_Extrait du document_
════════
LETTRE OUVERTE DU WEB JOURNALISTE CAMEROUNAIS MICHEL BIEM TONG AU PRÉSIDENT AMÉRICAIN DONALD TRUMP
Monsieur le président,
Le 20 septembre dernier, en marge de l’Assemblée générale des Nations Unies, vous avez convié des chefs d’État africains à prendre part à un dîner. Il s’agissait pour la plupart des présidents élus démocratiquement à la tête des pays où l’alternance au pouvoir est de mise. Certains analystes politiques ont vu en votre geste un signal fort lancé à l’endroit des dictateurs africains qui s’accrochent au pouvoir au détriment de la volonté de leur peuple.
Monsieur le président,
Cette lettre ouverte que je vous adresse renferme un cri qui retentit à partir d’un pays d’Afrique centrale : le Cameroun. Ce cri est sans doute celui des millions de Camerounais qui depuis le 6 novembre 1982 ploient sous le lourd poids d’un pouvoir dictatorial et sanguinaire.
Oui, le régime de M.Paul Biya est un régime totalitaire qui depuis 35 ans gouverne par la terreur et écrase sans pitié toute revendication ou manifestation publique dans le sang. Les récents événements qui ont eu lieu le 1er octobre dernier dans la zone anglophone du Cameroun en sont une parfaite illustration.
Alors que des milliers de manifestants sont sortis ce jour-là pour proclamer une indépendance symbolique du Cameroun anglophone, le pouvoir a utilisé les forces de l’ordre et de défense pour réprimer ces marches pacifiques qui ont eu lieu dans plusieurs localités de la partie anglophone du Cameroun.
Bilan, au moins 100 morts selon le Réseau des défenseurs des droits humains en Afrique centrale et de nombreux blessés. Ce que votre département d’Etat a qualifié d’inacceptable.
Pourtant, les Anglophones du Cameroun ne font que réclamer leur droit à l’autodétermination (qui leur a été refusé par l’ONU et l’Angleterre en 1961) suite à des hold-up constitutionnels orchestrés par le premier président camerounais Ahmadou Ahidjo d’abord et son successeur Paul Biya ensuite, lesquels ont remis en question de manière unilatérale la forme fédéraliste de l’État du Cameroun créé le 1er octobre 1961.
════════
_Données enregistrées_
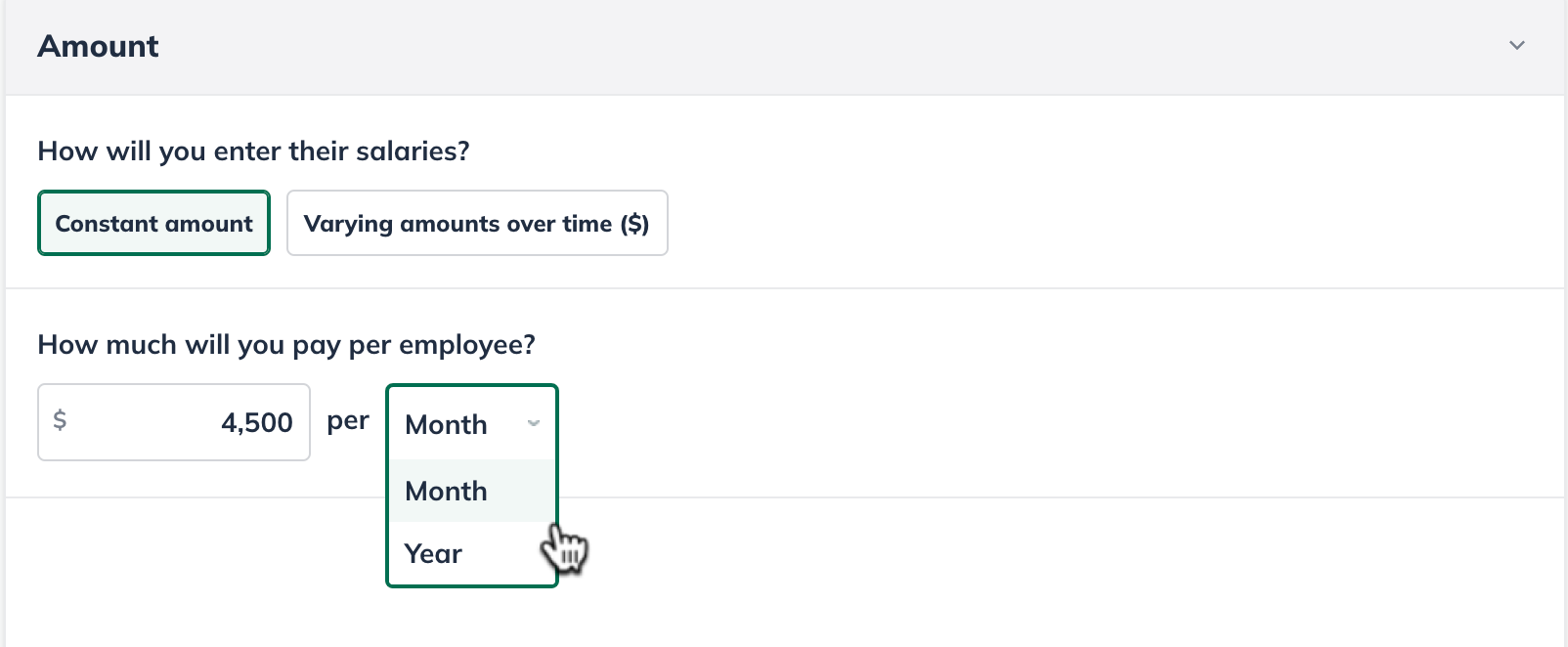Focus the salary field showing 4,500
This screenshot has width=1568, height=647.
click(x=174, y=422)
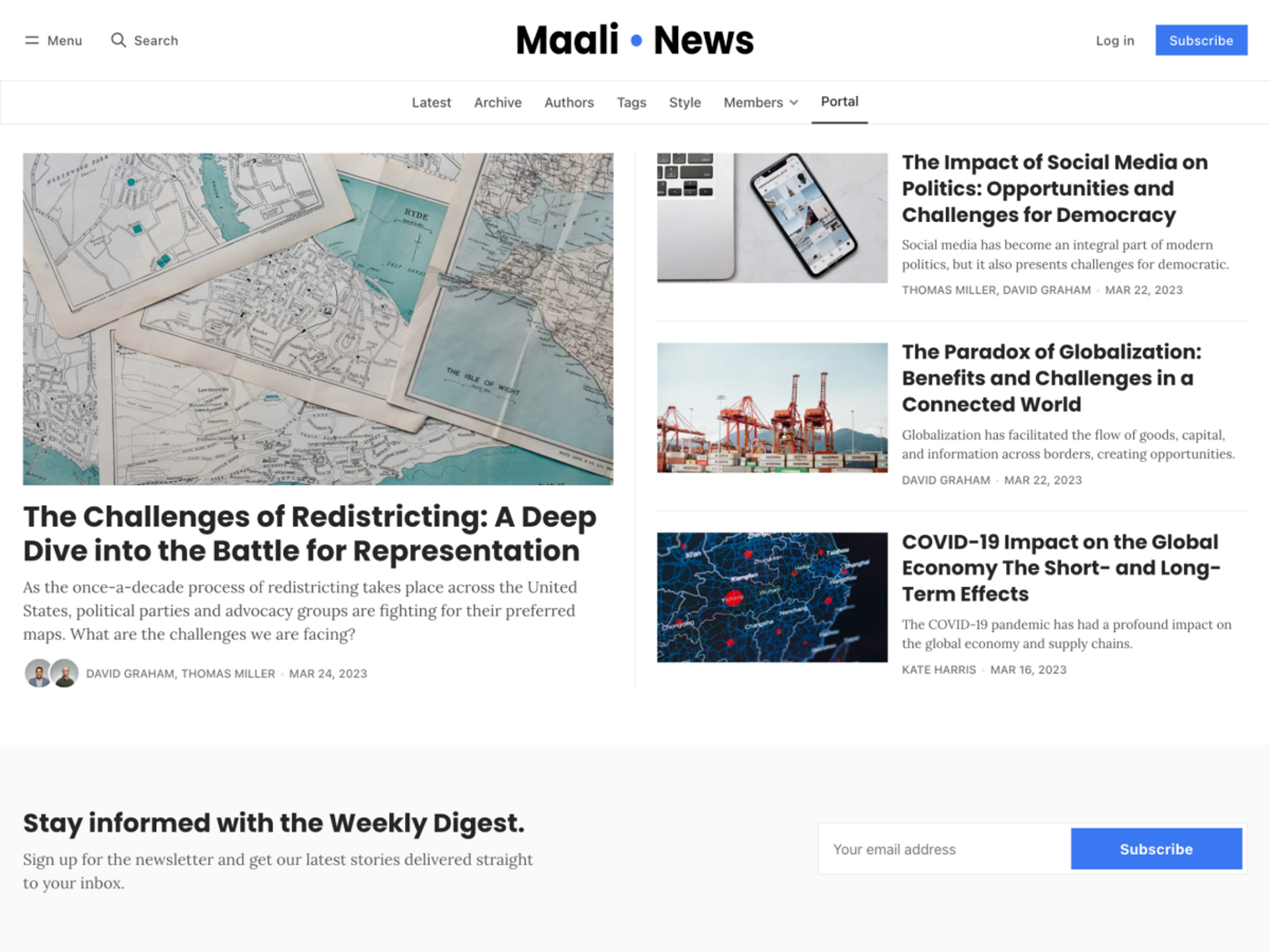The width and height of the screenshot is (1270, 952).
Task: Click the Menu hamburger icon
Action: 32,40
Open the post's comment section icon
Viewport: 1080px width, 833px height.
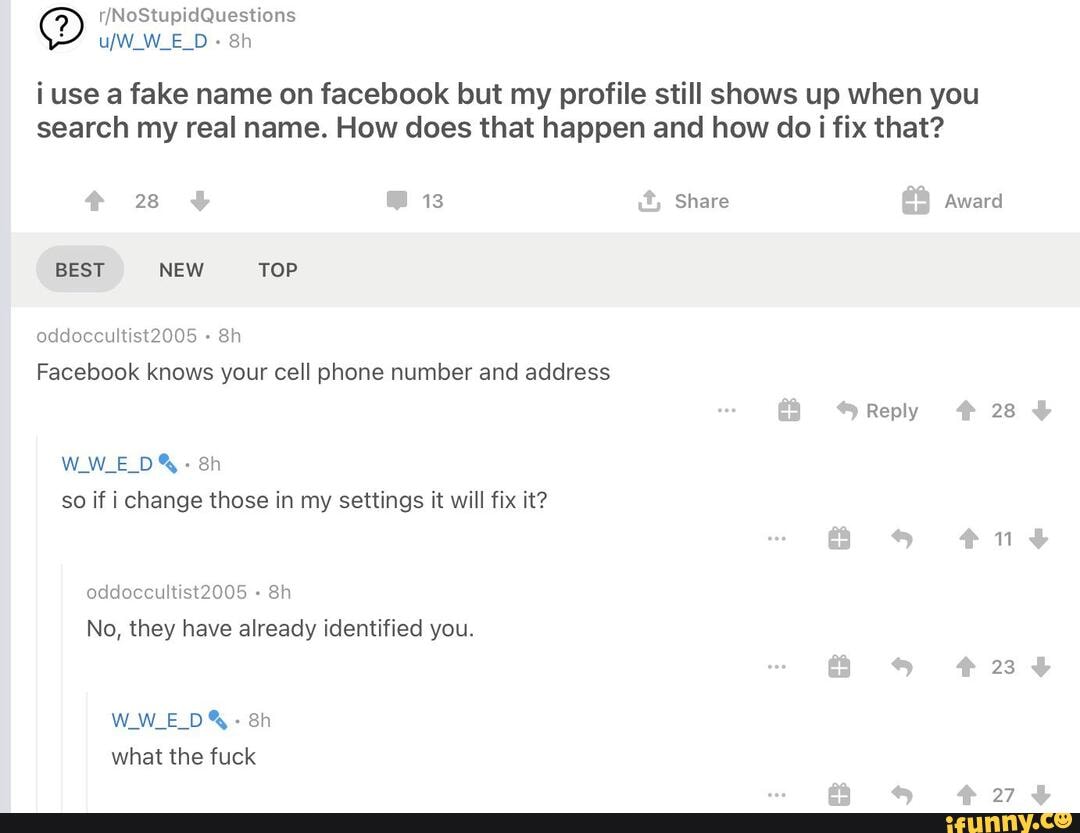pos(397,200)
════════
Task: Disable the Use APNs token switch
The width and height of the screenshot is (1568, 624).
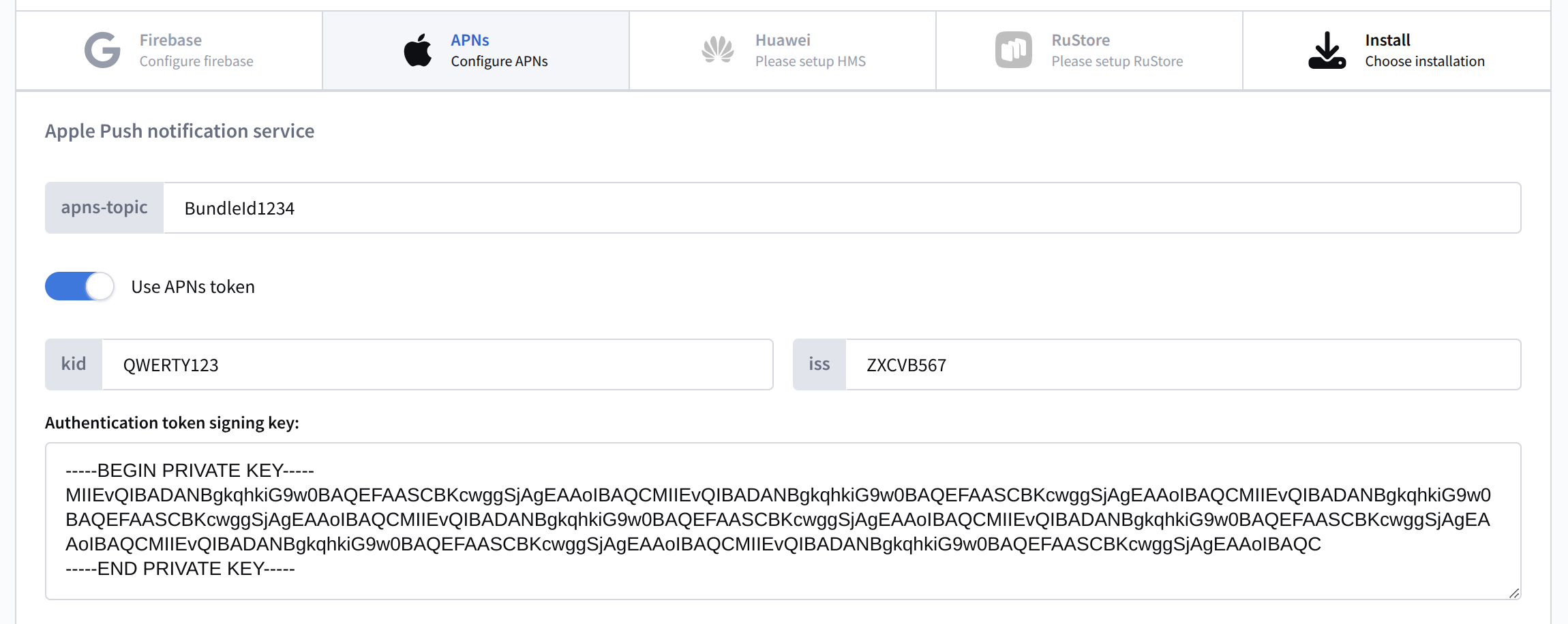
════════
_Tâche courte 1_
Dites si chaque affirmation concorde avec la lettre ouverte, en répondant par oui ou par non et en citant textuellement les mots de la lettre qui tranchent.
(a) Le dîner évoqué s'est tenu le 20 septembre, en marge de l'Assemblée générale des Nations Unies.
(b) Le bilan de la répression du 1er octobre cité est d'au moins 200 morts.
(c) L'État fédéral du Cameroun a été créé le 1er octobre 1961.
_Tâche courte 2_
Recopiez mot pour mot le passage de la lettre ouverte qui s'ouvre sur les mots contenant « Alors que des » et se ferme sur « a qualifié d’inacceptable. ».
_Tâche courte 3_
Répondez, s'il vous plaît, à ces questions sur la lettre ouverte.
(a) Depuis quelle date les Camerounais ploient-ils sous ce pouvoir ?
(b) Comment le département d'État a-t-il qualifié le bilan de la répression ?
(c) Par qui le droit à l'autodétermination des Anglophones a-t-il été refusé en 1961 ?
Ces données forment un matériau à part, distinct de la lettre ouverte.

_Réponse complète 1_
(a) Oui : « Le 20 septembre dernier, en marge de l’Assemblée générale des Nations Unies, vous avez convié des chefs d’État africains à prendre part à un dîner. »
(b) Non : « Bilan, au moins 100 morts selon le Réseau des défenseurs des droits humains en Afrique centrale et de nombreux blessés. »
(c) Oui : « la forme fédéraliste de l’État du Cameroun créé le 1er octobre 1961 »

_Réponse complète 2_
Alors que des milliers de manifestants sont sortis ce jour-là pour proclamer une indépendance symbolique du Cameroun anglophone, le pouvoir a utilisé les forces de l’ordre et de défense pour réprimer ces marches pacifiques qui ont eu lieu dans plusieurs localités de la partie anglophone du Cameroun.
Bilan, au moins 100 morts selon le Réseau des défenseurs des droits humains en Afrique centrale et de nombreux blessés. Ce que votre département d’Etat a qualifié d’inacceptable.

_Réponse complète 3_
(a) Depuis le 6 novembre 1982.
(b) D'inacceptable.
(c) Par l'ONU et l'Angleterre.